— BEGIN Information shown —

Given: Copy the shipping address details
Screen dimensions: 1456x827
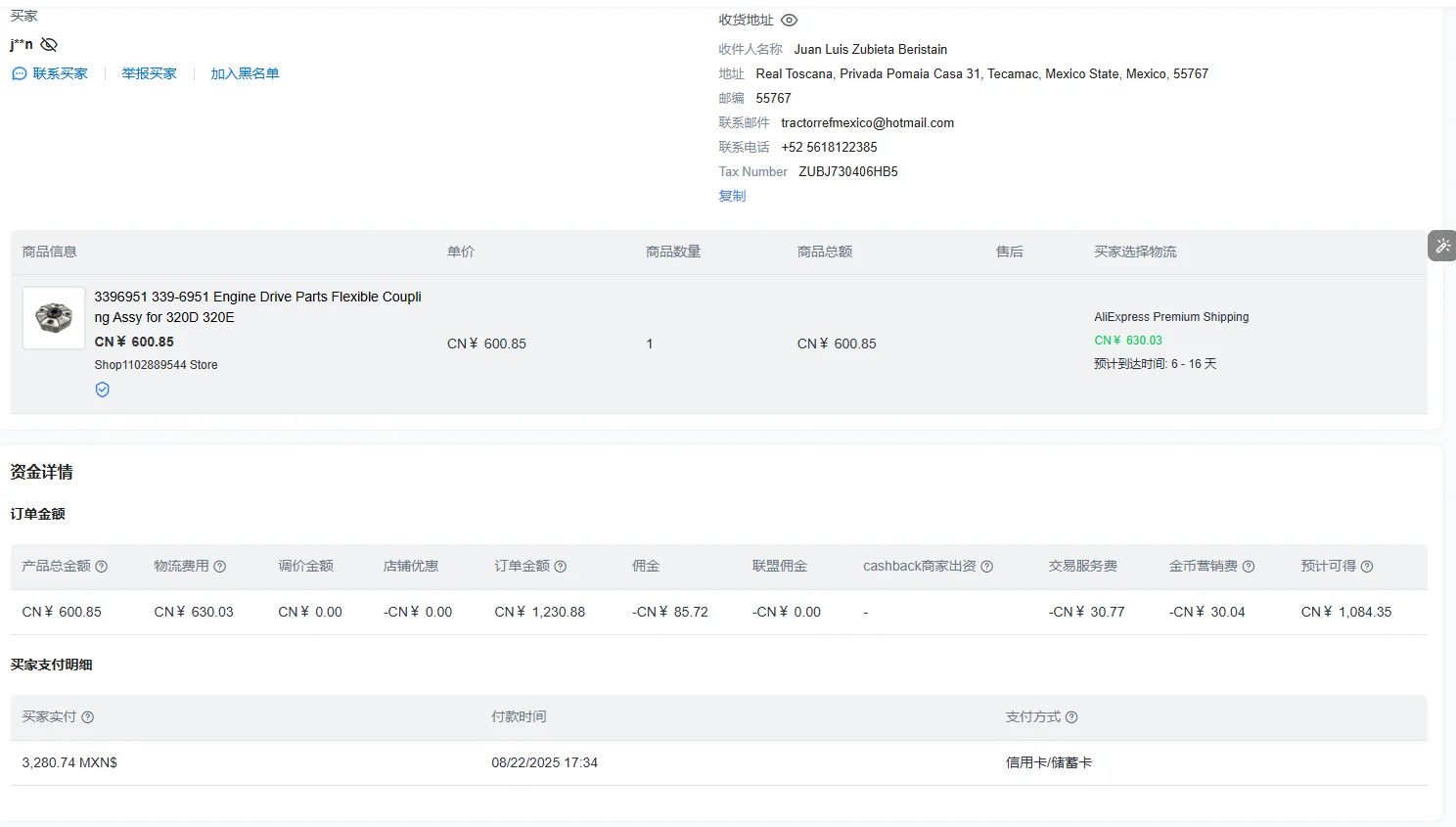Looking at the screenshot, I should pos(732,196).
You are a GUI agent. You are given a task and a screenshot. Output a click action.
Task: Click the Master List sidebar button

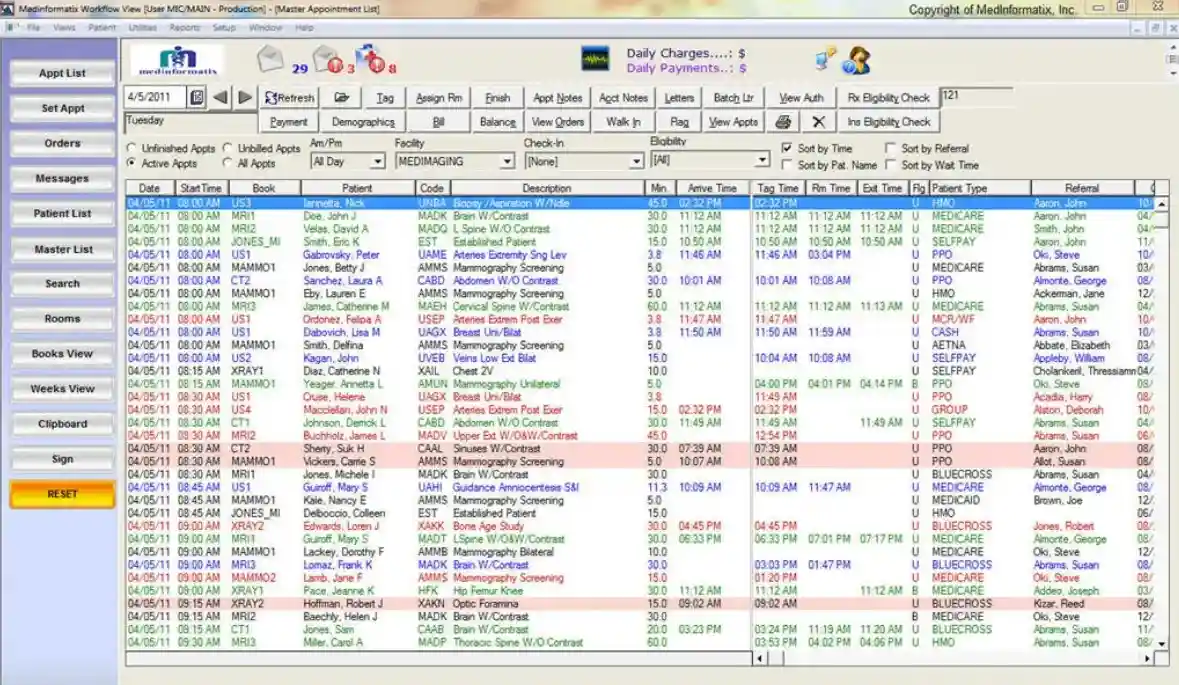[62, 248]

— END Information shown —

- [What the task requires]: Rewrite the records above, replacing "sidebar" with "toolbar" and leaving all else unchanged. Omit the pictures from your answer.

- [Output for this task]:
Given: Copy the shipping address details
Screen dimensions: 1456x827
Looking at the screenshot, I should pos(732,196).
You are a GUI agent. You are given a task and a screenshot. Output a click action.
Task: Click the Master List toolbar button

[62, 248]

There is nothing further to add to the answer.